→ The task
From the first line of the data below, copy each line up to the one containing "Given: Choose Check Status menu entry", and include that line too.

------ The data

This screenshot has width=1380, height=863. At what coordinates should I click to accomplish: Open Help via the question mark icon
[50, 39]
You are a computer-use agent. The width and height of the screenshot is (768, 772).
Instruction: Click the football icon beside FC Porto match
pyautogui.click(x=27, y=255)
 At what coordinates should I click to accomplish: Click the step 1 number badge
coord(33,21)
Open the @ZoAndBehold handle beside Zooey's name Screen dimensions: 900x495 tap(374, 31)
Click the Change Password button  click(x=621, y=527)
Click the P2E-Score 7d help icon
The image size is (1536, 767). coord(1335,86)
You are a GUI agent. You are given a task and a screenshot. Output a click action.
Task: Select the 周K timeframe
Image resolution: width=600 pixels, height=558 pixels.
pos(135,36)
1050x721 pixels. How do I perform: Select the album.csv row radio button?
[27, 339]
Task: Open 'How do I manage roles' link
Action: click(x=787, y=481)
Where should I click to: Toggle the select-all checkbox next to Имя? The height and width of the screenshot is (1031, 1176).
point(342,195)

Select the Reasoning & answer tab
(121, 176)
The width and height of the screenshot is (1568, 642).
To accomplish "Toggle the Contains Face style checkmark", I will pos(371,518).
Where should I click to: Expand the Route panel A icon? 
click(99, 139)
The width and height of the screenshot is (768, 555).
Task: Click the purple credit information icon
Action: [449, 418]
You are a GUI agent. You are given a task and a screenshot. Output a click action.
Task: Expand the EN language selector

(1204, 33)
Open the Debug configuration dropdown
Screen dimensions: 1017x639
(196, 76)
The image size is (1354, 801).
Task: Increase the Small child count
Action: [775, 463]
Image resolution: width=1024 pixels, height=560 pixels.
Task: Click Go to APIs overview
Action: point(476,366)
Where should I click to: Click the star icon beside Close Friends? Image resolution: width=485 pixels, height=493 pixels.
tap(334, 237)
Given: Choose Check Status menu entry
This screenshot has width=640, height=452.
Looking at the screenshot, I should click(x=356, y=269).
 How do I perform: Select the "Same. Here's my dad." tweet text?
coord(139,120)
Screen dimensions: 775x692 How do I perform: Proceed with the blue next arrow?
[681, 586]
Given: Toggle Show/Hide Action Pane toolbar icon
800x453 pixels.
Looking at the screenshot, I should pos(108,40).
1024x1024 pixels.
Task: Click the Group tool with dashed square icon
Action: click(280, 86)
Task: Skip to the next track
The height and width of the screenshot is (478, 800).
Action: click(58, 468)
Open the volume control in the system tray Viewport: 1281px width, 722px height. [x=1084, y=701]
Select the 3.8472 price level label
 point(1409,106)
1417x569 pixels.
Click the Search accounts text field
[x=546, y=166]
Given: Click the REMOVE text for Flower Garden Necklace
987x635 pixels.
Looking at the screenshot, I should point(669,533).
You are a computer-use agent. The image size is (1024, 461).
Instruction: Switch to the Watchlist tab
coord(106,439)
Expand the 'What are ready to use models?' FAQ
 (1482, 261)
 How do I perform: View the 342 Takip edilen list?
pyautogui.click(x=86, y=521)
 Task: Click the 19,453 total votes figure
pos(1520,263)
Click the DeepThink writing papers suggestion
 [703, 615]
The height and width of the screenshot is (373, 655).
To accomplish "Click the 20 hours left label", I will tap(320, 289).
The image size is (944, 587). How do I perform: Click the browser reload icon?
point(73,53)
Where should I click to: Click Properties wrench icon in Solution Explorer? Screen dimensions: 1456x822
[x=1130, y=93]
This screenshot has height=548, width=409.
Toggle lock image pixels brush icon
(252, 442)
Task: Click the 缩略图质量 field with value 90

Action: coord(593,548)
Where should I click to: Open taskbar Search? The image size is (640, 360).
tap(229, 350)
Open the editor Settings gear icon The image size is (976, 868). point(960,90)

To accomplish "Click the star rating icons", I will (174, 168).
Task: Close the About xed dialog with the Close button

------------

→ Response
This screenshot has width=1380, height=863. At what coordinates should I click to accomplish: Open Help via the question mark icon
[50, 39]
You are a computer-use agent. The width and height of the screenshot is (768, 772).
Instruction: Click the football icon beside FC Porto match
pyautogui.click(x=27, y=255)
 At what coordinates should I click to accomplish: Click the step 1 number badge
coord(33,21)
Open the @ZoAndBehold handle beside Zooey's name Screen dimensions: 900x495 tap(374, 31)
Click the Change Password button  click(x=621, y=527)
Click the P2E-Score 7d help icon
The image size is (1536, 767). coord(1335,86)
You are a GUI agent. You are given a task and a screenshot. Output a click action.
Task: Select the 周K timeframe
Image resolution: width=600 pixels, height=558 pixels.
pos(135,36)
1050x721 pixels. How do I perform: Select the album.csv row radio button?
[27, 339]
Task: Open 'How do I manage roles' link
Action: click(x=787, y=481)
Where should I click to: Toggle the select-all checkbox next to Имя? The height and width of the screenshot is (1031, 1176).
point(342,195)

Select the Reasoning & answer tab
(121, 176)
The width and height of the screenshot is (1568, 642).
To accomplish "Toggle the Contains Face style checkmark", I will pos(371,518).
Where should I click to: Expand the Route panel A icon? 
click(99, 139)
The width and height of the screenshot is (768, 555).
Task: Click the purple credit information icon
Action: [449, 418]
You are a GUI agent. You are given a task and a screenshot. Output a click action.
Task: Expand the EN language selector

(1204, 33)
Open the Debug configuration dropdown
Screen dimensions: 1017x639
(196, 76)
The image size is (1354, 801).
Task: Increase the Small child count
Action: [775, 463]
Image resolution: width=1024 pixels, height=560 pixels.
Task: Click Go to APIs overview
Action: point(476,366)
Where should I click to: Click the star icon beside Close Friends? Image resolution: width=485 pixels, height=493 pixels.
tap(334, 237)
Given: Choose Check Status menu entry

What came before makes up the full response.